Raya and the Last Dragon is practically an action-adventure movie. And when we’re talking about that genre, we tend to expect that the climax of the movie will most likely be a final showdown between the hero and the big bad. But in Raya, the climax is more emotionally grounded. So what was the reason behind choosing to end the movie on that note? [spoilers ahead]
True, we’re practically an epic action-adventure. There’s no question that Raya is an amazing fighter; we’ve seen it in the movie. She doesn’t have to prove herself that way. But at the end of the day — this also goes back to your question about our inspiration from Southeast Asia — it was not just about superficial things and the way it looks on the outside, it was really also about the heart of all our cultures, which is the feeling of community. So in a way, it becomes a thing of Eastern storytelling vs. Western storytelling.

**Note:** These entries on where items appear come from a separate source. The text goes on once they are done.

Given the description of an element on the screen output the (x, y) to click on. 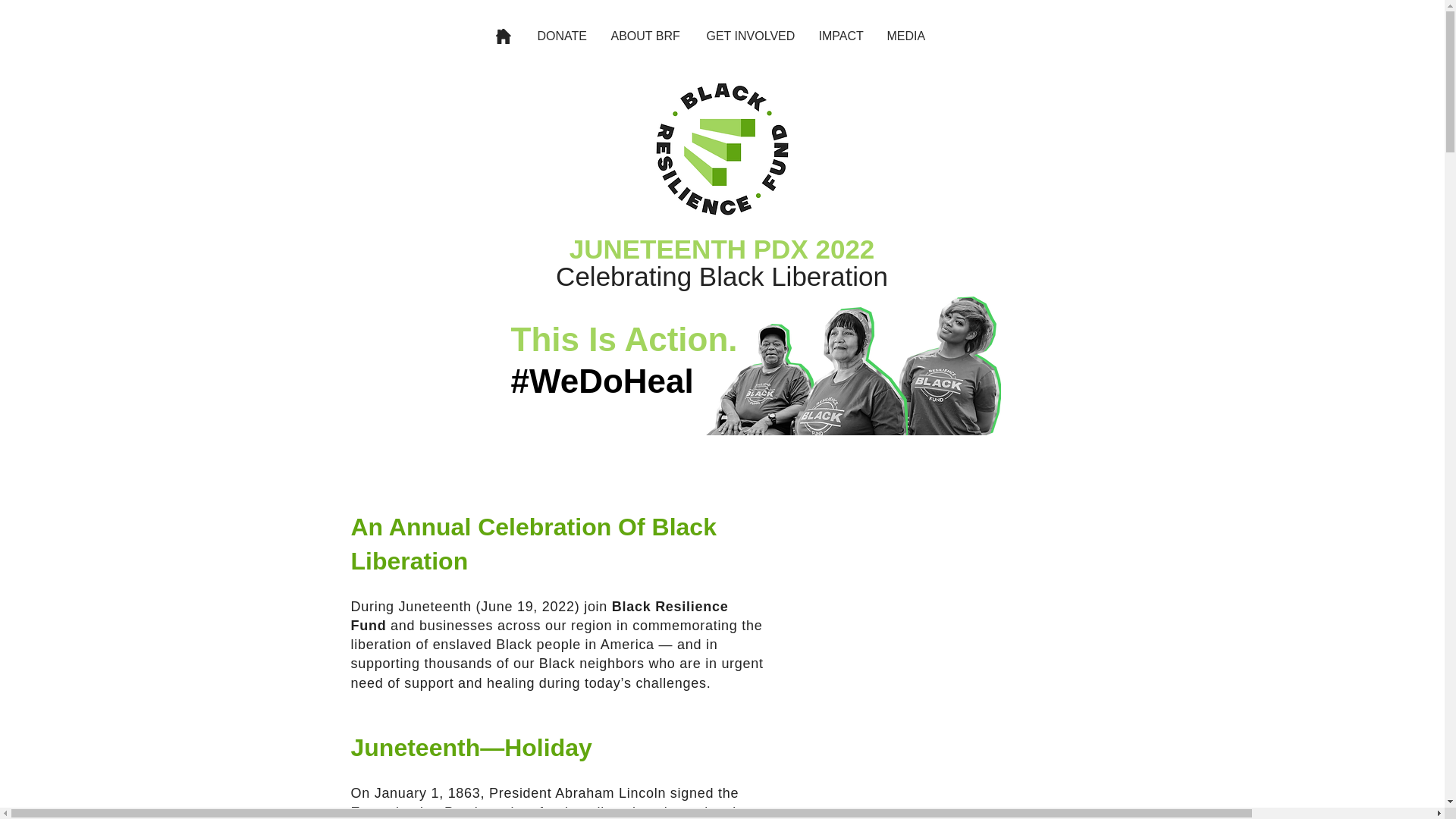
DONATE (562, 35)
Embedded Content (935, 736)
MEDIA (906, 35)
Embedded Content (936, 555)
Home (503, 36)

In a typical Western story, movies like Raya are most likely about the hero together with their friends using pure force to defeat the villain and emerge victorious. And that’s not the story that we want to focus on. We’re trying to tell a story about trust. So in the end, even though our hero is strong and is a fighter, what really saves the day is her being able to take a step back; her being able to trust her friends and even her enemy because she sees there’s something in them that actually wants the best for all of them, and that’s what ultimately leads her to have the courage to take herself out of the equation.
I remember when our director Don Hall pitched it, we initially thought that it’s crazy. Then our co-director John Ripa, who is an insanely talented storyboard artist, did the board for what Don just pitched, and the moment we saw it, we thought that a) it worked, and b) it was emotional. Even if it was just in the rough board, we could all feel it and it felt good and emotional and most importantly true to the story we’re trying to tell. So at that moment, we realized that that was what we’re gonna end the movie with. What’s crazy is that, this has never been done in other Disney animated before; killing the hero of the story and bringing her back later. [laughing] But I’m really glad we went that way.

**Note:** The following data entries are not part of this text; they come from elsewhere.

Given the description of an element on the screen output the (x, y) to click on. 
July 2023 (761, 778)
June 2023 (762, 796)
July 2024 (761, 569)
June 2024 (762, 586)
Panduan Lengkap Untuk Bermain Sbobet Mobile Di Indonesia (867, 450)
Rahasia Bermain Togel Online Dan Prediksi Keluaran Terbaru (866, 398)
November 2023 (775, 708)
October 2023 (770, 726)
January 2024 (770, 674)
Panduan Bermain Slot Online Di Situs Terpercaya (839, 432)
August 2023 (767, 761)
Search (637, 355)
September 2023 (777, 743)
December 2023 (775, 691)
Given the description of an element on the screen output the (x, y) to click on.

The movie came out at a poignant time, right when hate crimes against the Asian and Asian-American community in the United States are devastatingly high. If there’s a thing or a feeling that you hope people can take away from the movie, especially in regards to this matter, what would it be?

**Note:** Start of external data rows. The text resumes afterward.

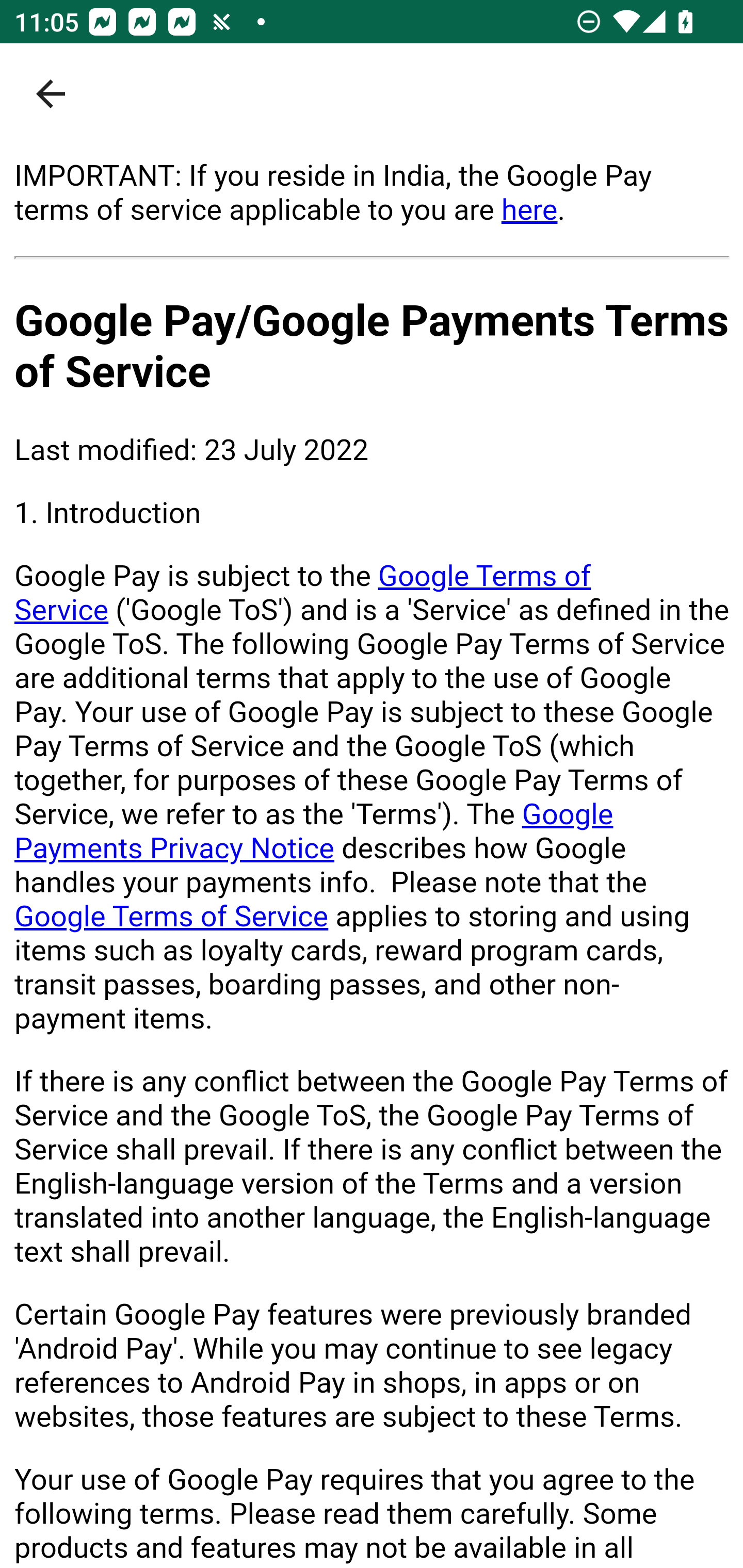
Navigate up (50, 93)
here (528, 209)
Google Terms of Service (303, 593)
Google Payments Privacy Notice (313, 831)
Google Terms of Service (171, 916)
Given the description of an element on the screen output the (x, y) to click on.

The movie really feels relevant when you think about what our world is going through and the division and the challenges that we’re facing and also the hate and the vitriol and the violence that one group of people is exhibiting towards another. So I hope what people can take away from the movie is that first of all, if you are in the Asian and Asian-American community, even though we face all of these prejudices and these challenges, we have to understand and believe that we are not alone; we’re there for each other. And what has been so wonderful and heartwarming in this terrible, difficult time is that even with this violence, we are all still there for each other even if it’s just through social media. It’s wonderful to see all these different communities banding together to help lift up people who have been victimised and also spreading awareness. Hopefully, through our movie, people, whether they’re Asian or not, can see that this is an ideal world that is very much within our grasp if we can just get past viewing each other as the enemy or as someone to act out against. So if there’s one important lesson that we can take away from the movie is that.